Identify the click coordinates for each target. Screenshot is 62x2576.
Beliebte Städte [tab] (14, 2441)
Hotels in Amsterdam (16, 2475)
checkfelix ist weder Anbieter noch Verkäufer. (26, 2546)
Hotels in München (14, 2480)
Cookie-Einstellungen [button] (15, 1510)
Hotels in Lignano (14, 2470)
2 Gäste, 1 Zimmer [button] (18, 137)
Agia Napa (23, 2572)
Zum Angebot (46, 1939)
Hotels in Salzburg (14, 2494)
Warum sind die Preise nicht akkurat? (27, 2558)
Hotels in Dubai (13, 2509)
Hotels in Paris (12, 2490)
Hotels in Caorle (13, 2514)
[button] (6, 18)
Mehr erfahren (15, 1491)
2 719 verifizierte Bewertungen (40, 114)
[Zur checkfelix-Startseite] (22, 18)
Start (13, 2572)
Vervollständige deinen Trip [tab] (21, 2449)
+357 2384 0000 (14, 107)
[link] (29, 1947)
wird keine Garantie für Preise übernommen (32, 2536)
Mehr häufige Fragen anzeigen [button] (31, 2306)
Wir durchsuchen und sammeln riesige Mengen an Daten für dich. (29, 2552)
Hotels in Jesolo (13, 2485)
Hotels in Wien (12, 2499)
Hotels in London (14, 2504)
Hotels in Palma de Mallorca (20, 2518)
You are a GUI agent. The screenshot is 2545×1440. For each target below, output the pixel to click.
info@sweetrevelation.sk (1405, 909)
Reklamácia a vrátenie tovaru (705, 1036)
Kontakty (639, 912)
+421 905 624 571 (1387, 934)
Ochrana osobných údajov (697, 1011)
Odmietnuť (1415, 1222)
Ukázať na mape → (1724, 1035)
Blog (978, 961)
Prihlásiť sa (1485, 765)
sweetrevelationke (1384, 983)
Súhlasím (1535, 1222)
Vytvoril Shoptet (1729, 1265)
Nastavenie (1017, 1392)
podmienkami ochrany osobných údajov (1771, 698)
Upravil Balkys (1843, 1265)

PROBLEM REQUIREMENTS: Write out again every entry above, exactly as given.

RESULT OF THIS TASK:
Identify the click coordinates for each target. Screenshot is 62x2576.
Beliebte Städte [tab] (14, 2441)
Hotels in Amsterdam (16, 2475)
checkfelix ist weder Anbieter noch Verkäufer. (26, 2546)
Hotels in München (14, 2480)
Cookie-Einstellungen [button] (15, 1510)
Hotels in Lignano (14, 2470)
2 Gäste, 1 Zimmer [button] (18, 137)
Agia Napa (23, 2572)
Zum Angebot (46, 1939)
Hotels in Salzburg (14, 2494)
Warum sind die Preise nicht akkurat? (27, 2558)
Hotels in Dubai (13, 2509)
Hotels in Paris (12, 2490)
Hotels in Caorle (13, 2514)
[button] (6, 18)
Mehr erfahren (15, 1491)
2 719 verifizierte Bewertungen (40, 114)
[Zur checkfelix-Startseite] (22, 18)
Start (13, 2572)
Vervollständige deinen Trip [tab] (21, 2449)
+357 2384 0000 (14, 107)
[link] (29, 1947)
wird keine Garantie für Preise übernommen (32, 2536)
Mehr häufige Fragen anzeigen [button] (31, 2306)
Wir durchsuchen und sammeln riesige Mengen an Daten für dich. (29, 2552)
Hotels in Jesolo (13, 2485)
Hotels in Wien (12, 2499)
Hotels in London (14, 2504)
Hotels in Palma de Mallorca (20, 2518)
You are a GUI agent. The screenshot is 2545×1440. For each target below, output the pixel to click.
info@sweetrevelation.sk (1405, 909)
Reklamácia a vrátenie tovaru (705, 1036)
Kontakty (639, 912)
+421 905 624 571 (1387, 934)
Ochrana osobných údajov (697, 1011)
Odmietnuť (1415, 1222)
Ukázať na mape → (1724, 1035)
Blog (978, 961)
Prihlásiť sa (1485, 765)
sweetrevelationke (1384, 983)
Súhlasím (1535, 1222)
Vytvoril Shoptet (1729, 1265)
Nastavenie (1017, 1392)
podmienkami ochrany osobných údajov (1771, 698)
Upravil Balkys (1843, 1265)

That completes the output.